▼
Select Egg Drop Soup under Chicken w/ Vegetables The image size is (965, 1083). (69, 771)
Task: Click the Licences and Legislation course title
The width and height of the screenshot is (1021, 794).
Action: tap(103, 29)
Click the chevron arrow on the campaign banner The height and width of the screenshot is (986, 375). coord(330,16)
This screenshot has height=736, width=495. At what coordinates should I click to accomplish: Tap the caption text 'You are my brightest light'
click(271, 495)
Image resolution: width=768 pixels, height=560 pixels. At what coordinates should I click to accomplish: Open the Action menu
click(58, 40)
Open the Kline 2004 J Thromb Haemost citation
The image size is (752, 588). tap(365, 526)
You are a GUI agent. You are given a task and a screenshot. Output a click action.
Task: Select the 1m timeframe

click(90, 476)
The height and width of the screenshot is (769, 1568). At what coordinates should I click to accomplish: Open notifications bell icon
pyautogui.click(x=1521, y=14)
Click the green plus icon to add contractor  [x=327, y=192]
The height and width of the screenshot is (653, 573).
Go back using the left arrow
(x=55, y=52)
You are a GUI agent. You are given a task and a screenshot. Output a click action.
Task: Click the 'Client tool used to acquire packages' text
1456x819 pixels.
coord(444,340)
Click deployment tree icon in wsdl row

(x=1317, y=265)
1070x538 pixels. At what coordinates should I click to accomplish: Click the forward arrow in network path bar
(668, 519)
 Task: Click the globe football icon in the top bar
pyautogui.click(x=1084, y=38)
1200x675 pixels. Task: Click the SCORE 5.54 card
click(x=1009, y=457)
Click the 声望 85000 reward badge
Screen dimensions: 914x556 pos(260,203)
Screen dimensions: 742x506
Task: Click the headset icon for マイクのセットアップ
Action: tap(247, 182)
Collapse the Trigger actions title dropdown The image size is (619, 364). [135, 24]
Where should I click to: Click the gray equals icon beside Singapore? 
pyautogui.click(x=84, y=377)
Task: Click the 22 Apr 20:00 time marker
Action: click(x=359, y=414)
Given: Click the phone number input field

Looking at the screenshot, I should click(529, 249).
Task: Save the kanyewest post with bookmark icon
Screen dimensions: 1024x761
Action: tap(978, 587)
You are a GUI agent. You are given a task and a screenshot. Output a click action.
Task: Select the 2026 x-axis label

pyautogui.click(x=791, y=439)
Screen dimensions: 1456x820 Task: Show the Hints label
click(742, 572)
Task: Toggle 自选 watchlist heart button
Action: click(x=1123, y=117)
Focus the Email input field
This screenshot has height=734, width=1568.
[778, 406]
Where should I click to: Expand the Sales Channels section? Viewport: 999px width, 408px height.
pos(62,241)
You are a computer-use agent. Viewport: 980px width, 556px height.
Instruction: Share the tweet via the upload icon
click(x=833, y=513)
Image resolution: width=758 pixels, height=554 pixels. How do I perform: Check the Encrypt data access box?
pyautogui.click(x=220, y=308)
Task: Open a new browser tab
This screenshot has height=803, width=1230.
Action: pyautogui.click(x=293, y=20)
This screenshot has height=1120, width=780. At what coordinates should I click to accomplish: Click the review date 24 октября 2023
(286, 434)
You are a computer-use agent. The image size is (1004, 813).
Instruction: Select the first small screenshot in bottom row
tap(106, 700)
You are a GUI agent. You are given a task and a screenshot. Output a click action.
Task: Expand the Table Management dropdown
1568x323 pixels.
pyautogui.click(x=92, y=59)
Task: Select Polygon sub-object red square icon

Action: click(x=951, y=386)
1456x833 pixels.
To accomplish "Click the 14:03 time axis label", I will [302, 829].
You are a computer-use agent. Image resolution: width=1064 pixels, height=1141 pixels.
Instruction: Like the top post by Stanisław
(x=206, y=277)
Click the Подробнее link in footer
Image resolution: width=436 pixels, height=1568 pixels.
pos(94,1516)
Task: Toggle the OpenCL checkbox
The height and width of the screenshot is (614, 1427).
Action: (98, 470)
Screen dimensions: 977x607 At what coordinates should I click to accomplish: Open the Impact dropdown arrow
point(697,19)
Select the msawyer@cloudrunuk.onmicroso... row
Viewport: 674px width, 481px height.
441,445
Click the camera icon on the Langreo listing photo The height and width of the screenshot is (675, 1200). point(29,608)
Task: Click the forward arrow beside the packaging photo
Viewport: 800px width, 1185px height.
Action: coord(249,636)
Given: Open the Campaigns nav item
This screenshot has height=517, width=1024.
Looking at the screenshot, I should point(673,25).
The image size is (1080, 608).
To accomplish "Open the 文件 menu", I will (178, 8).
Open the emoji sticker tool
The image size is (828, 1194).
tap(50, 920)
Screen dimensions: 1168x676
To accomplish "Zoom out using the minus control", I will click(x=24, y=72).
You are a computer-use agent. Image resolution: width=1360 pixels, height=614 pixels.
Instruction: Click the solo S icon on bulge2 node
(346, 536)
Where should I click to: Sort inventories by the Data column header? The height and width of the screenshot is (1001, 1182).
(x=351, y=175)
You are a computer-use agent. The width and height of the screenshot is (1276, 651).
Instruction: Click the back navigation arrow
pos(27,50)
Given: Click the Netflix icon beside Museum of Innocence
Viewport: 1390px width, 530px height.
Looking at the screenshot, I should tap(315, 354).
▲
Required work: Starting with the line with "The width and height of the screenshot is (1021, 794)." above and going on through the line with "Click the chevron", transcribe every line exactly, both ends included, and add nothing.

Result:
The width and height of the screenshot is (1021, 794).
Action: tap(103, 29)
Click the chevron arrow on the campaign banner The height and width of the screenshot is (986, 375). coord(330,16)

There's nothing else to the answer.